For non-SERIALIZABLE isolation there may be no such "time at which the database claims all reads and writes occurred atomically", which is how I took the rest of the post to mean when running with SERIALIZABLE isolation.

transactional•9mo ago
(Hi! Post author here.)

It is written with a lean towards serializable, partly because there's a wide variety of easy examples to pull which all implement serializable, but the ideas mostly extend to non-serializable as well. Non-serializable but still MVCC will also place all of their writes as having happened at a single commit timestamp, they just don't try to serialize the reads there, and that's fine. When looking at non-serializable not MVCC databases, it's still useful to just try to answer how the system does each of the four parts in isolation.
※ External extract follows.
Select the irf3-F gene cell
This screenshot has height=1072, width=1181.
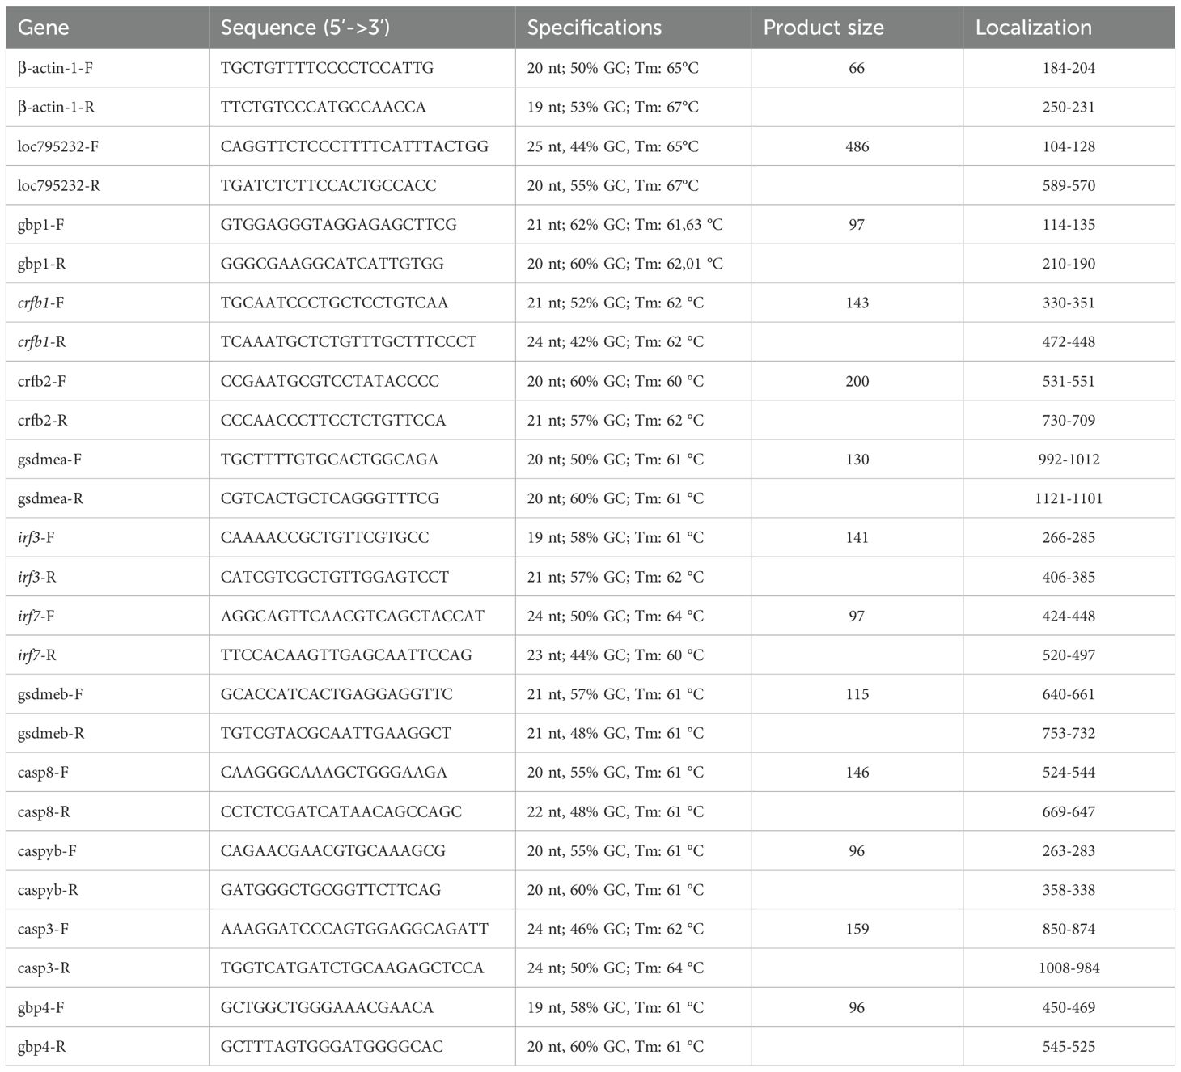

Maybe I should have been more direct that you're welcome to bend/break the mental model in whatever ways are helpful to understand some database.

The line specifically about MySQL running at serializable was because it was in the Spanner section, and Spanner is a (strictly) serializable database.

karmakaze•9mo ago
Thanks for the clarifications and diagrams. I can see how using something like Spanner from the outset makes sense to use and stick with serializable isolation. With other SQL dbs, I've mostly seen repeatable read, read committed, and even read uncommitted used in the name of performance. Read committed works fine but you have to design everything for it from the start with thoughtful write and read sequences.

Moving to serializable should be easy but isn't in the case of Spanner and the like because you can't make 100+ of sub-millisecond queries to respond to an API request if that's how your app evolved.

The way I imagine the future is to bring the code closer to the data like stored procedures, but maybe in a new way like modern languages compiled to run (and if necessary retry) in a shard of the database.

mjb•9mo ago
This is great, really worth reading if you're interested in transactions.

I liked it so much I wrote up how the model applies to Amazon Aurora DSQL at https://brooker.co.za/blog/2025/04/17/decomposing.html It's interesting because of DSQL's distributed nature, and the decoupling between durability and application to storage in our architecture.

maniacalhack0r•9mo ago
DSQL is so cool - have been following since the release and once it supports more of the postgres feature set + extensions it’ll be a killer. Fantastic architecture deep dive at ReInvent as well.
pongogogo•9mo ago
Hey Mark, I actually found this post via yours so thanks!